과제 목표:
레코드 맨 처음 줄부터 "Looking at the"가 들어 있는 줄까지, 양 끝 줄을 포함해 한 글자도 바꾸지 말고 반환하라. 그림은 결과에서 제외한다.
**** 과제 데이터 ****
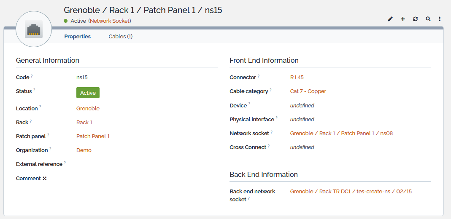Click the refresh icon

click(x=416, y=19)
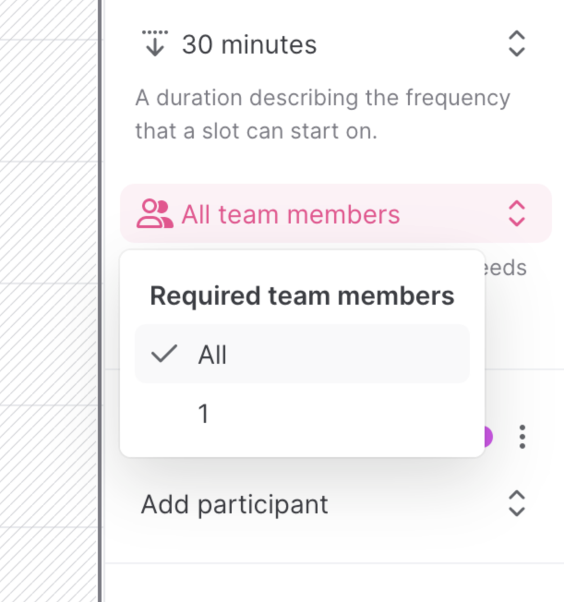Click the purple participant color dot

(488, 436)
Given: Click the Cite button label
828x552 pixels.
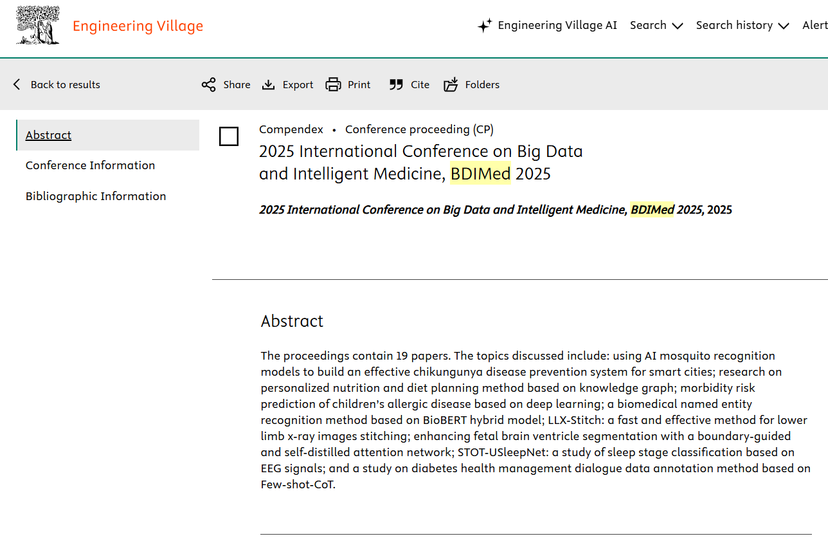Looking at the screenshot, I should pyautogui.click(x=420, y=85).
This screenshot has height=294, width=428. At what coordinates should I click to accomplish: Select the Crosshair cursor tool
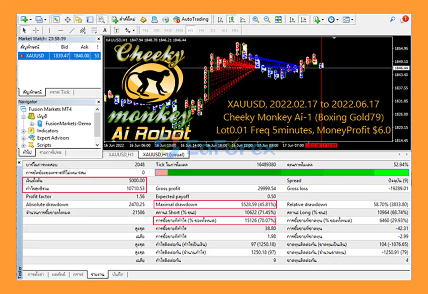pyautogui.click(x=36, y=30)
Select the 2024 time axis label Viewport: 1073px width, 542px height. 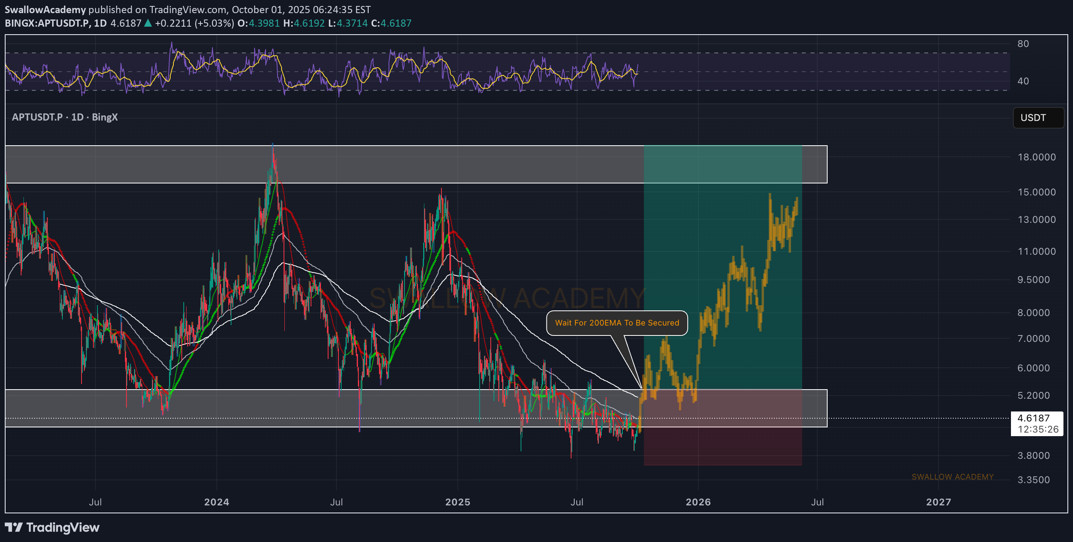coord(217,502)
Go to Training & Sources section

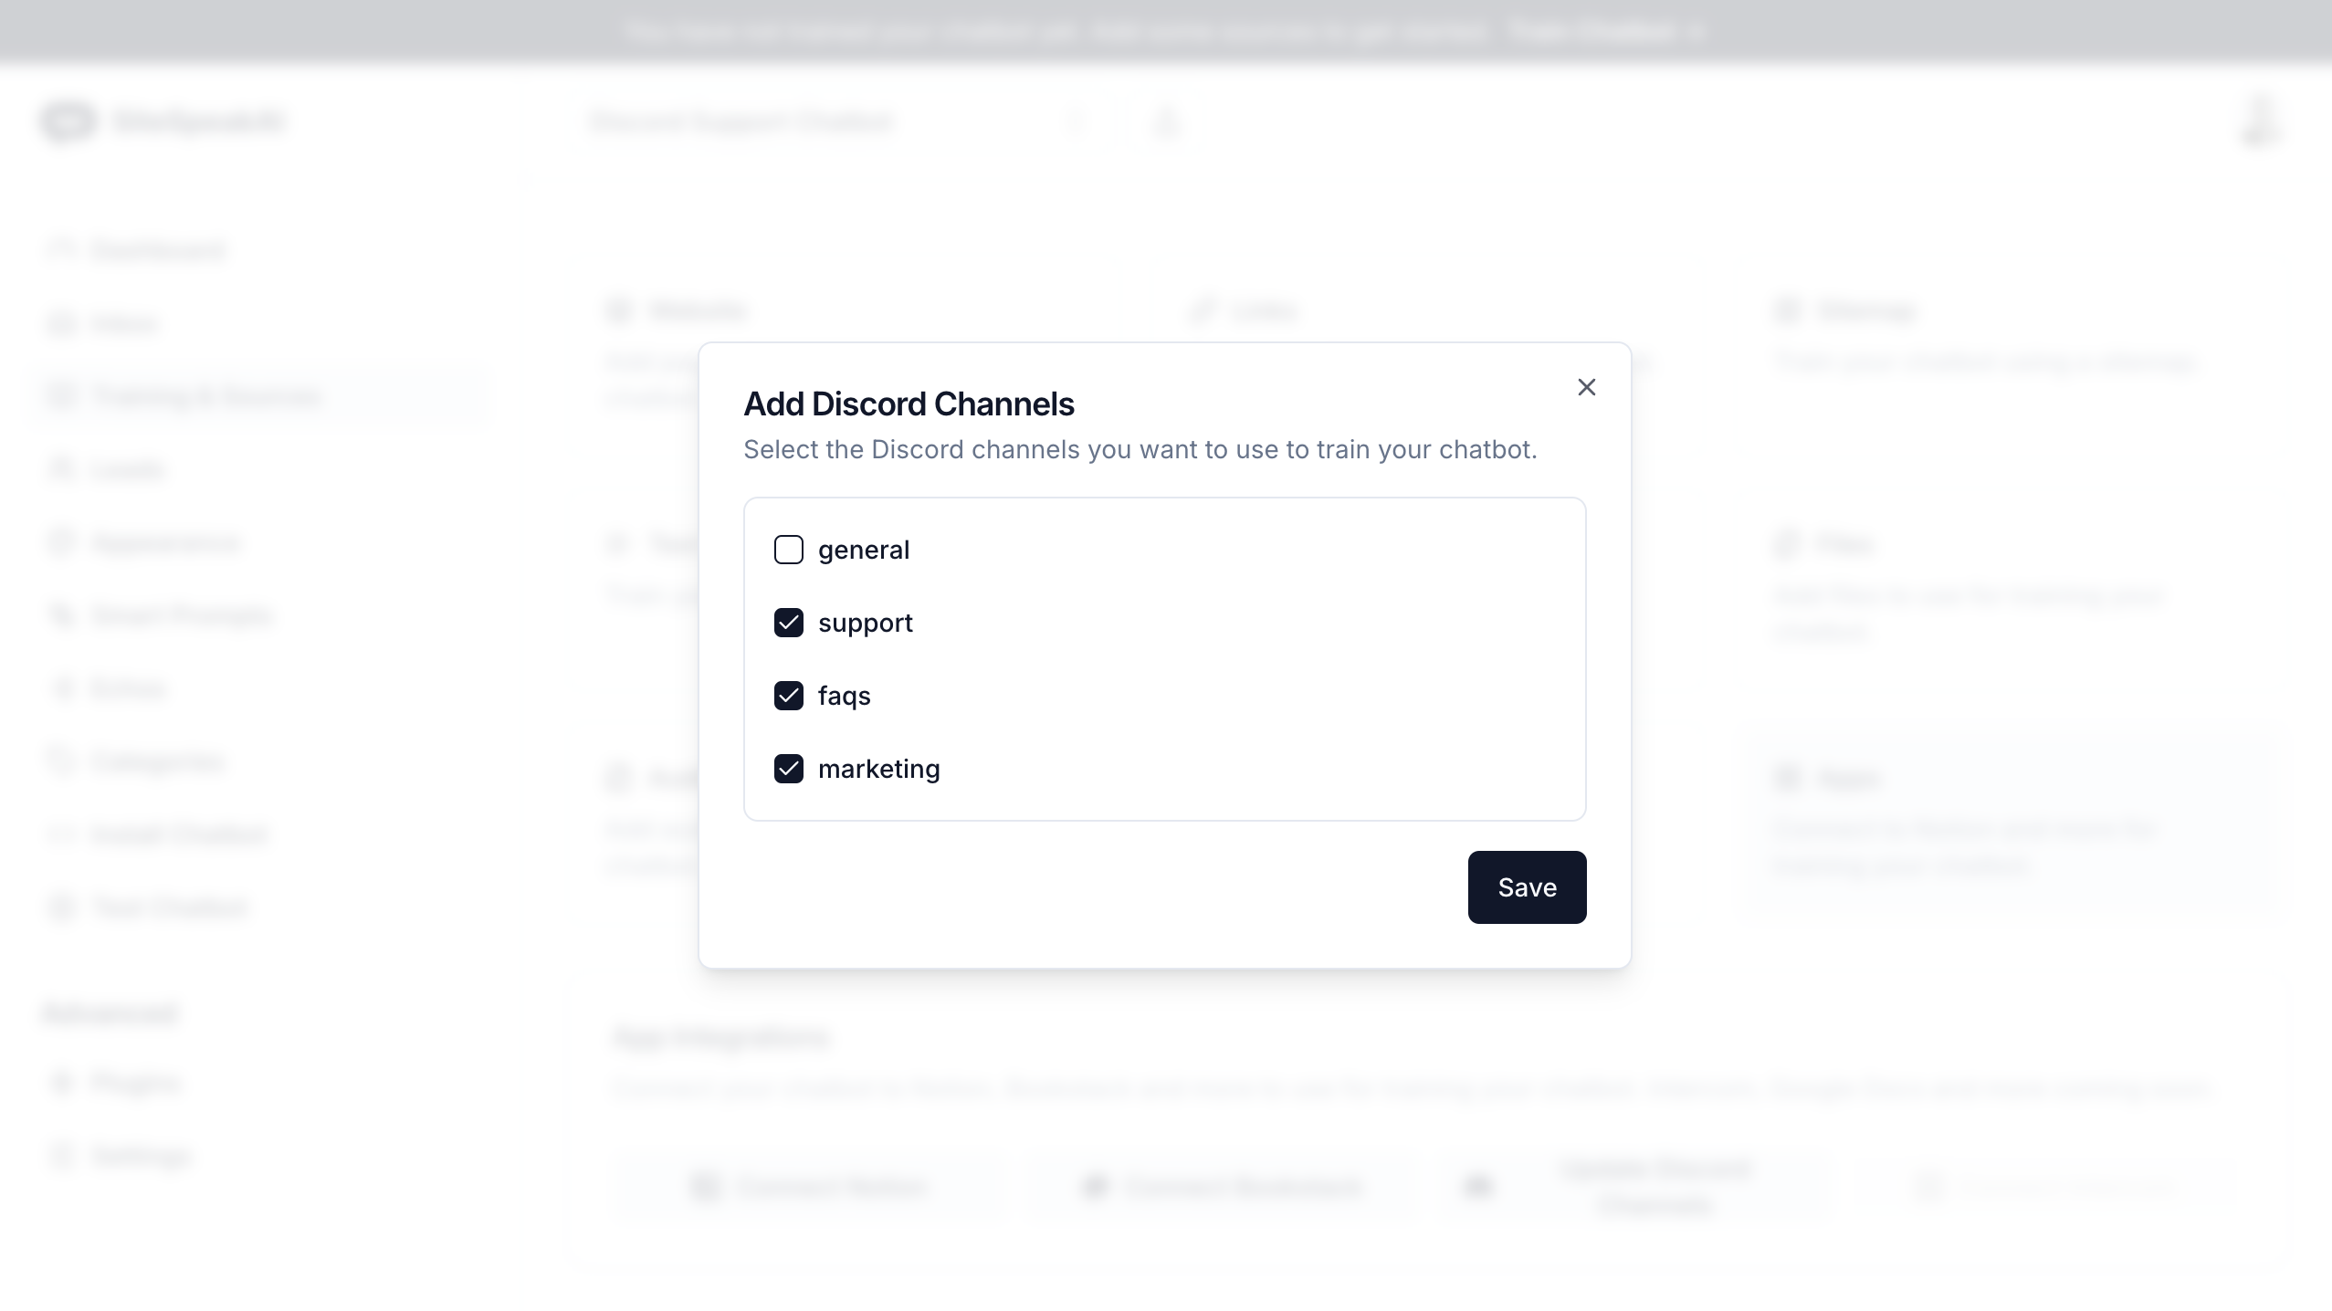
****
아래 결과:
Click the refresh icon

click(x=416, y=19)
Click the purple participant color dot

(488, 436)
Given: Click the Cite button label
828x552 pixels.
Looking at the screenshot, I should pyautogui.click(x=420, y=85).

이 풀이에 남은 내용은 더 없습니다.